弁理士とは?
初めまして。パートナーの弁理士の金森(K-FOREST知財事務所)と申します!
弁理士は、知的財産を扱う専門家です。
初めに、弁理士とはどのような職業なのか、ご紹介したいと思います。
「弁理士(べんりし)」と聞いて、すぐに理解される人は極めて少ないです。
これまで、300名以上の経営者の方と名刺交換をさせて頂いておりますが、
そのたびに、
「弁護士さん?」
「便利屋さんですか?」
などの第一声を頂くことが実に多いです。
もう慣れっこになっているので、そのことに大して特に気にはしていませんが、
この知名度の低さを放置しておいていいのかな?
と感じてしまわずにはいられません。
あまりの知名度の低さに耐えかねて?
弁理士が所属する「日本弁理士会」は、
タレントを起用したPR動画をYouTubeにアップして、知名度向上に努めています。
「BENRI-C」
この動画の良し悪しについては、ここでは述べませんが、
この場を借りて、あらためて「弁理士とは何か?」について書かせて頂きます。
「弁理士」とは、知的財産を専門に取り扱う士業です。
具体的には、発明、考案、意匠、商標などの知的財産を、特許権、実用新案権、意匠権、商標権などの権利(独占排他権)にするお手伝いをする職業です。
権利にするためには、国(特許庁)に申請をして、国からお墨付きを得なければなりません。
申請をするためには、申請書(願書)を特許庁に提出しなければなりません。
ここで、特許庁に願書を提出する人を出願人といいます。
例えば、発明を考えた人が、その発明で特許権を取りたいので、そのための願書を特許庁に提出する場合、その願書を提出する人を出願人といいます。
弁理士は、出願人の求めに応じて、出願人の代わりに(代理人として)、願書を作成して特許庁に提出する業務を行うことができます。

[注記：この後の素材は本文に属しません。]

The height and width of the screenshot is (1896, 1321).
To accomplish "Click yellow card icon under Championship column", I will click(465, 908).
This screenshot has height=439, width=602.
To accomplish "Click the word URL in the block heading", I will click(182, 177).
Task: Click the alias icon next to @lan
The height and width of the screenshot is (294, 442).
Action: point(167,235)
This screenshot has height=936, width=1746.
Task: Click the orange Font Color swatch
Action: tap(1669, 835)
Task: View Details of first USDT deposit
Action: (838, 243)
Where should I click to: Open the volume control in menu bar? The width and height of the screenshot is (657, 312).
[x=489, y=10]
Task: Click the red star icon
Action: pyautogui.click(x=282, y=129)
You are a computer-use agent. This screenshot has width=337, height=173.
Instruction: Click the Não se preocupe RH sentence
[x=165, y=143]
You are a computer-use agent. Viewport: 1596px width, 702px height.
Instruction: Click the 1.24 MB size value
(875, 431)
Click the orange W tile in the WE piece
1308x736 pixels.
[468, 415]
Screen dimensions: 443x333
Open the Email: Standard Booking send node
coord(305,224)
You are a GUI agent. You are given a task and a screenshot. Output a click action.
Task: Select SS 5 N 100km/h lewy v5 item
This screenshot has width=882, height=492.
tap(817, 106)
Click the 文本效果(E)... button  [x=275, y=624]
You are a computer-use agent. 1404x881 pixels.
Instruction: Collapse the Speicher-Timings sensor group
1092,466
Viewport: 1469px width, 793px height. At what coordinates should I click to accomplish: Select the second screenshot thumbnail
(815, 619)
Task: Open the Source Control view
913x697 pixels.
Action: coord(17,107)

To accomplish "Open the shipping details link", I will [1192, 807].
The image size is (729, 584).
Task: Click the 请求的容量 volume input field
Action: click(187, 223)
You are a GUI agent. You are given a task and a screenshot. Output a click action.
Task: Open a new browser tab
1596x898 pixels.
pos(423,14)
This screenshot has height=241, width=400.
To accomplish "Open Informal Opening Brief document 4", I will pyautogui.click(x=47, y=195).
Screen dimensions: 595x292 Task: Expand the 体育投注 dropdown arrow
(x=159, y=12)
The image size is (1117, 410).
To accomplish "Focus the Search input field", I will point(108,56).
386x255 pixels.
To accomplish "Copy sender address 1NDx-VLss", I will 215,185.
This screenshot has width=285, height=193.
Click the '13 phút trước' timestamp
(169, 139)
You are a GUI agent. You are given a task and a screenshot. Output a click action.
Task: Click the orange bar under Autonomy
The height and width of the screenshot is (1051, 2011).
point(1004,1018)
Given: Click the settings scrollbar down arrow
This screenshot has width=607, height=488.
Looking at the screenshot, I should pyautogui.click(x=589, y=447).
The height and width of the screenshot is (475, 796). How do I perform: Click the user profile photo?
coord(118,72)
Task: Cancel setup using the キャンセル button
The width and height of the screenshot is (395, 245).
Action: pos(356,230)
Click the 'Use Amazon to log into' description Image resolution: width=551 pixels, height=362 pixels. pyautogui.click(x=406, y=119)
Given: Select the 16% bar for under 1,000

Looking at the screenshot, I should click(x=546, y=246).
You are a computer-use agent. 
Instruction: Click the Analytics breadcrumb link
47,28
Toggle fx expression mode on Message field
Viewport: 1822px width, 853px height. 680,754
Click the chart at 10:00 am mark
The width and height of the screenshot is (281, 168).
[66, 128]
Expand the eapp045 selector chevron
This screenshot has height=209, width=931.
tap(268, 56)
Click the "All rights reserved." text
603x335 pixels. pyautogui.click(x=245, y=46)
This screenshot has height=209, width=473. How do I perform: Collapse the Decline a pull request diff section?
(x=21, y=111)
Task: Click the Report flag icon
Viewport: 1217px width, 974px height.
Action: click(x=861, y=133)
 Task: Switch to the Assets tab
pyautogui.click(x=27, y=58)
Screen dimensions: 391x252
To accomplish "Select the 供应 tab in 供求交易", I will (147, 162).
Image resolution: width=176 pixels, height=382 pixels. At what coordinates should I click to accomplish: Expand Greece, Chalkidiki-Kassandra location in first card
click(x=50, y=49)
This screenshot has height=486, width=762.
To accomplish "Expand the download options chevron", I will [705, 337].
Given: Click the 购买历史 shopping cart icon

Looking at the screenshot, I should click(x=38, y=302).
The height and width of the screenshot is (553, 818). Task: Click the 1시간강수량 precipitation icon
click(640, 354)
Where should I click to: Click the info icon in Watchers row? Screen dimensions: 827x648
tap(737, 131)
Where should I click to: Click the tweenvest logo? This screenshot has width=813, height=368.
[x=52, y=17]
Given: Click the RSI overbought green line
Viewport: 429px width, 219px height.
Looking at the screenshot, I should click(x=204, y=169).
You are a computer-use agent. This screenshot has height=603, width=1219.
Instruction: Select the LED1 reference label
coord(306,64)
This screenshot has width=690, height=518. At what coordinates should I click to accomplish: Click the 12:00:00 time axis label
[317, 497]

弁理士は、出願代理だけをやっているわけではなく、その他にも、
発明やその権利化に関する相談業務や、
知財関係のトラブルを解決するためのアドバイスや、
(弁護士と共同での)知財関連の紛争解決業務や、
税関における知的財産権侵害物品の水際取締りに関する業務など
その業務範囲は多岐にわたっています。
最近では、母数こそまだ少ないですが、知財経営コンサルタントとして、
中小企業の経営を知財の側面から支援する業務を専門とする弁理士もいます。
その弁理士ですが、実は、旧字で書くと、弁護士とは明らかに違うことを理解して頂けると思います。
弁理士を、旧字体で書くと「辨理士」となります。
一方で、
弁護士を、旧字体で書くと「辯護士」となります。
「辨理士」の「辨」は真ん中がカタカナの「リ」になっています。
意味は「わきまえる。わける。処理する。」です(出典:漢字ペディア)。
一方で、
「辯護士」の「辯」は真ん中が漢字の「言」になっています。
意味は「かたる。話す。述べる。説きあかす。」です(出典:漢字ペディア)。
「辨理士」の「理」は、「ことわり。すじ。」です。
「ことわり」とは「物事の筋道。条理。道理。わけ。理由。」(出典:goo辞書)です。
すなわち、「辨理士」は、物事の筋道をわきまえる職業と言えそうです。
例えば、発明を特許権にしてもらうためには、願書にその発明の説明書である明細書(会計上の明細書とは別物です。)を添付しなければなりません。
この明細書には、記載のルールというものがきめ細かく決められています。
そのルールに従って記載されていない明細書を特許庁に提出しても、
特許庁からNGと言われます。
弁理士は、それらのルールを熟知していますので、少なくとも形式的な面で特許庁からNGと言われることはほとんどありません。
まさに、物事の筋道をわきまえる業務(ここでは記載ルールに則って明細書を作成する業務)を行うことに長けている者、それが弁理士だということができるかと思います。